* EXTRAIT À LIRE

# # # # #

Habituellement, on ne parle de salaire minimum qu’une fois par année : le 1er mai quand celui-ci augmente. C’est le moment idéal pour se demander si la hausse est suffisante ou excessive, revenir sur son histoire et son évolution, se questionner si c’est encore une mesure pertinente.

Puis, on oublie les emplois précaires, les experts retournent à leurs emplois bien payés et les journalistes passent à un autre sujet. Et pourtant, nous voici au mois d’août à en débattre encore sur toutes les tribunes. Profitons-en!

Ce regain d’intérêt s’explique de plusieurs manières. D’abord, il y a nos voisins du sud qui ont connu dans les dernières années des vagues de mobilisations pour que le salaire minimum augmente à 15$/h. Et chose rare : cette lutte a porté fruit. Les villes de Seattle, San Francisco, Los Angeles et plusieurs autres en Californie ont commencé à augmenter le salaire minimum graduellement en vue d’arriver au fameux 15$/h. Rappelons que le salaire minimum fédéral aux États-Unis est de 7,25$/h, à l’exception des salariés qui reçoivent un pourboire qui peuvent avoir un taux aussi bas que 2,13$/h… Difficile d’imaginer sortir de la pauvreté en gagnant si peu d’argent…

D’autre part, l’augmentation du salaire minimum s’est trouvée un nouveau champion en la personne d’Alexandre Taillefer, homme d’affaires et ancien dragon. Lors du Forum social mondial, il est allé défendre l’octroi d’une rémunération décente comme stratégie d’affaires efficace. Non seulement est-ce que le salaire minimum est une question de décence dit-il, mais cela aurait un effet bénéfique sur la productivité et la consommation locale.

De l’autre côté du ring, la Fédération canadienne de l’entreprise indépendante (FCEI) crie haut et fort que ce serait la mort de plusieurs PME. On comprendra qu’ils sont plus sensibles au compte d’épargne de leurs membres qu’à la santé physique et mentale des travailleurs précaires. Ne voulant s’impliquer dans la lutte à la pauvreté autrement qu’en créant des emplois, ils suggèrent plutôt que l’on augmente l’exemption personnelle de base, ce qui réduirait l’impôt payé sans (nécessairement) toucher les autres prestations auxquelles on a droit. Une solution facile… qui profiterait à toutes les personnes qui paient de l’impôt et non seulement aux travailleurs pauvres. Cela voudrait aussi dire moins d’argent pour l’État (à moins que la FCEI propose de compenser par une hausse de l’impôt des sociétés…?), donc une nouvelle excuse pour couper dans les programmes sociaux.

# # # # #

(Données de position des mots et des éléments)
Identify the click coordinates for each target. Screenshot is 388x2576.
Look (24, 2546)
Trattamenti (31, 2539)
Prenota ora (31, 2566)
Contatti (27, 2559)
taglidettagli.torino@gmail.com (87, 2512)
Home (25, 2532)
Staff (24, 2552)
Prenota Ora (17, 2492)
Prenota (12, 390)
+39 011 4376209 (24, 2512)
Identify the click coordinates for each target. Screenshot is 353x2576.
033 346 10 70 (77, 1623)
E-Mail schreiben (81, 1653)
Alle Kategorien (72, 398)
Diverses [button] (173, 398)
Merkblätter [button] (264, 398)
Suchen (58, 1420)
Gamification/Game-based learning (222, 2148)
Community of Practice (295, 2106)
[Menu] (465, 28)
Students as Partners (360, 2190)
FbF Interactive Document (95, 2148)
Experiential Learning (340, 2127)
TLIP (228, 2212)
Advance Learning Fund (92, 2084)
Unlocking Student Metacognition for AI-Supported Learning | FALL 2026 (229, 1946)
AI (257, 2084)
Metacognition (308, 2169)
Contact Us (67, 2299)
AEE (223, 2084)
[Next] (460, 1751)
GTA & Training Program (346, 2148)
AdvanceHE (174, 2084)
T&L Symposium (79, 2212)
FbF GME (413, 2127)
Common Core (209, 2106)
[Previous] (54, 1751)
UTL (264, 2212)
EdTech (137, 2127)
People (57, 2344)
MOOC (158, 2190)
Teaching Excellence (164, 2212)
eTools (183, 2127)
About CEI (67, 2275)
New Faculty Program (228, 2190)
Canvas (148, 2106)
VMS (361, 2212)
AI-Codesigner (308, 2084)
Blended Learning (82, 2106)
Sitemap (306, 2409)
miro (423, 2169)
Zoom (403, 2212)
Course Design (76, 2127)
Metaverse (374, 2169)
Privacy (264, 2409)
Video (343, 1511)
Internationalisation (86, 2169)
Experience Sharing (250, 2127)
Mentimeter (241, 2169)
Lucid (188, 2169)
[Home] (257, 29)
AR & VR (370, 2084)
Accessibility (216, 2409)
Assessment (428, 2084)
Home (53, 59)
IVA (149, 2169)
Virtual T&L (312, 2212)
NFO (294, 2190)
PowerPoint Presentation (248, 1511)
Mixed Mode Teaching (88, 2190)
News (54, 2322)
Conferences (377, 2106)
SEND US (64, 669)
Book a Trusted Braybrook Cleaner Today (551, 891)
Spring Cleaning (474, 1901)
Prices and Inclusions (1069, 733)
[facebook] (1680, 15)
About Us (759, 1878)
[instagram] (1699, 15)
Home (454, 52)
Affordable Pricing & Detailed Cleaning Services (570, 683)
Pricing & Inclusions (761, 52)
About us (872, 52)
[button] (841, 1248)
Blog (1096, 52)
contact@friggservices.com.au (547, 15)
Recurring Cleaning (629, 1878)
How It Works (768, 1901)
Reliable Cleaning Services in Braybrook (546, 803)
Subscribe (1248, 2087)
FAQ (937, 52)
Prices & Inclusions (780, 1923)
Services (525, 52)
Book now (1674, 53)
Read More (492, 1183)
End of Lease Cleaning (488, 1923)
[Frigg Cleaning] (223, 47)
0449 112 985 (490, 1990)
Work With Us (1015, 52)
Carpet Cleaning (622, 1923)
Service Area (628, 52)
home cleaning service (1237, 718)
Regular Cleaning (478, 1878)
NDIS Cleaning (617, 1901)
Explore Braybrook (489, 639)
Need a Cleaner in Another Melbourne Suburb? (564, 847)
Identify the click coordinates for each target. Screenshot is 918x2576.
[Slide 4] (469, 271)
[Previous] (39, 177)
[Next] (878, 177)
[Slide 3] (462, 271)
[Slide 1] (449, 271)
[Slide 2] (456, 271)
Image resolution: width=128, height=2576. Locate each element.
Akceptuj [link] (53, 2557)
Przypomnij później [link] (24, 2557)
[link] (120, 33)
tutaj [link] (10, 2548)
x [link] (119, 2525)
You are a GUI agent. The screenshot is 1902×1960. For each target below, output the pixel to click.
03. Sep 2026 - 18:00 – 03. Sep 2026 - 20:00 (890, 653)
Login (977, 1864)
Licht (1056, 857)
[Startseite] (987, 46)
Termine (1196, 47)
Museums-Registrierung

# # # # #

* CONSIGNE
Recopiez tel quel le passage de l'extrait sur le salaire minimum, en commençant par « Puis, on oublie » et en allant jusqu'à « les tribunes. Profitons-en! ».

* RÉPONSE
Puis, on oublie les emplois précaires, les experts retournent à leurs emplois bien payés et les journalistes passent à un autre sujet. Et pourtant, nous voici au mois d’août à en débattre encore sur toutes les tribunes. Profitons-en!